The United States Supreme Court, in Lakeside v. Oregon, 435 U.S. 333, 98 S.Ct. 1091, 55 L.Ed.2d 319 (1978), held that the giving of a cautionary instruction, over the defendant's objection, cautioning the jury not to draw any inferences from the defendant's decision against testifying did not violate the defendant's privilege against self-incrimination nor his right to counsel. In Wright, Federal Practice and Procedure: Criminal 2d, § 484 at 709 (1982), it is stated:

" * * * If an instruction is correct, it is not error to give it even though defendant did not want it and objected to it."

Instruction No. 11 was a correct statement of the law. See, Rule 609(a), Wyoming Rules of Evidence. Giving the instruction over appellant's objection did not constitute error.

II

Appellant's second contention is that the evidence was insufficient to sustain his conviction. Appellant moved for a judgment of acquittal at the close of the state's case, and renewed the motion after the defense rested. After the trial, appellant filed a motion for a new trial and a motion for acquittal after jury verdict, both based on insufficiency of the evidence.

-------

What you will do:
a) Please rewrite the paragraph of the opinion that begins "Appellant's second contention" as a short bulleted list that keeps its main facts.
b) According to the opinion, which rule shows that Instruction No. 11 was a correct statement of the law?

Dataset excerpt:
-------

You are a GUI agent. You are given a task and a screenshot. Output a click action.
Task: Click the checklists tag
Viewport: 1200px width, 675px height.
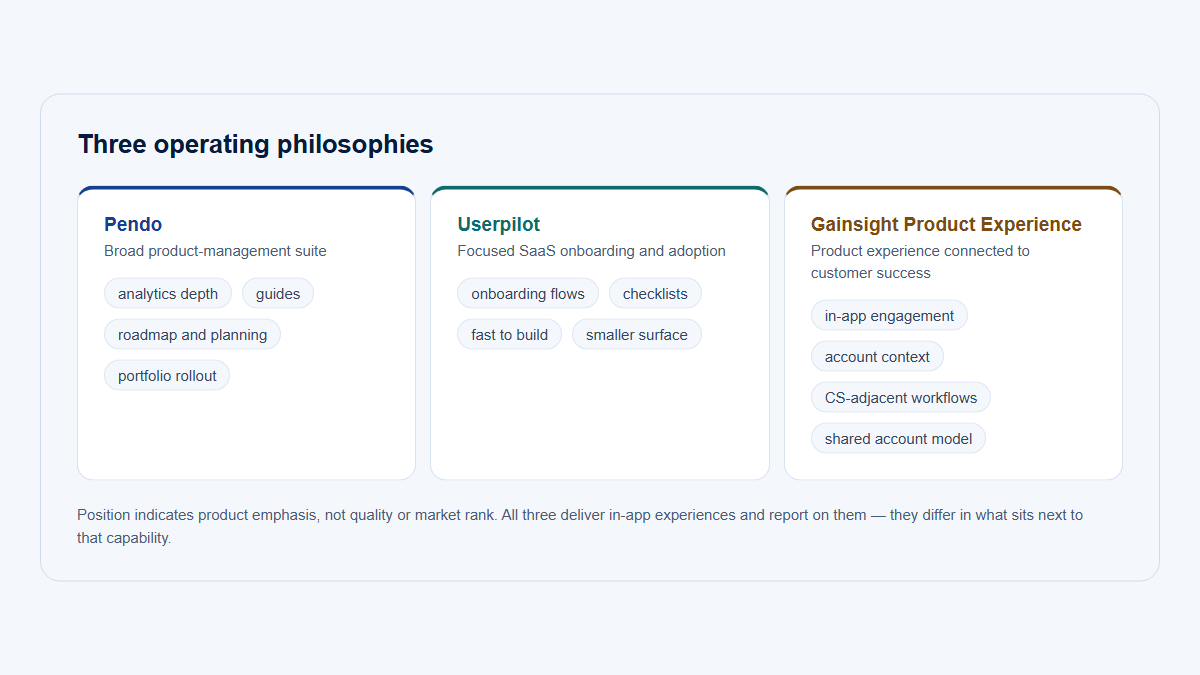click(x=655, y=294)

-------

Final answers:
a)
- Appellant's second contention: the evidence was insufficient to sustain his conviction.
- He moved for a judgment of acquittal at the close of the state's case and renewed the motion after the defense rested.
- After trial, he filed a motion for a new trial and a motion for acquittal after jury verdict, both based on insufficiency of the evidence.

b) Rule 609(a) of the Wyoming Rules of Evidence.